Passing on her experience requires both skill and sensitivity. “People can be apprehensive about someone coming in, even if they know about the project is about. I've learned from my own experience that the programme is 100% there for you, so I like to get people to relax and speak to them on a normal level so that they get on board early on.”
True measure of success
Currently, Marie is working on developing verbal skills with one two-year old who has English as a second language and spends most of his time within the home. “Of course, there's plenty of body language and face-pulling, so I pick up on that and work with it, instead of making the parents feel they're under pressure to offer explanations or excuses.”
It is what happens between visits that is the true measure of the Programme's success, she says. A new toy or book excites interest, but one of the main aims is to stimulate interaction between parent and child.
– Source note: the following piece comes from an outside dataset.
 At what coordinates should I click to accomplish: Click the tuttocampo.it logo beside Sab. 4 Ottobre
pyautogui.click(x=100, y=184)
Already, the results of the ELI Programme have been well documented. Just 15 families participated in the scheme's first year, in 2008, but that increased to 120 in 2015, and there is a waiting list. In May 2015, 74% of second year children were meeting their developmental milestones (based on cognition, behaviour and language) compared with only 44% in May 2014.
These numbers doubtless explain why the number of Home Visitors working alongside Marie on the Area Based Childhood Programme is being expanded to 30, and why similar schemes are starting in Garryowen, Limerick; and Ballinasloe, Galway. It also explains the attraction for funding by local employers, such as Dublin Port, HSBC, Deloitte, Facebook and Samskip, which favour schemes with a structural impact over token ‘community' events.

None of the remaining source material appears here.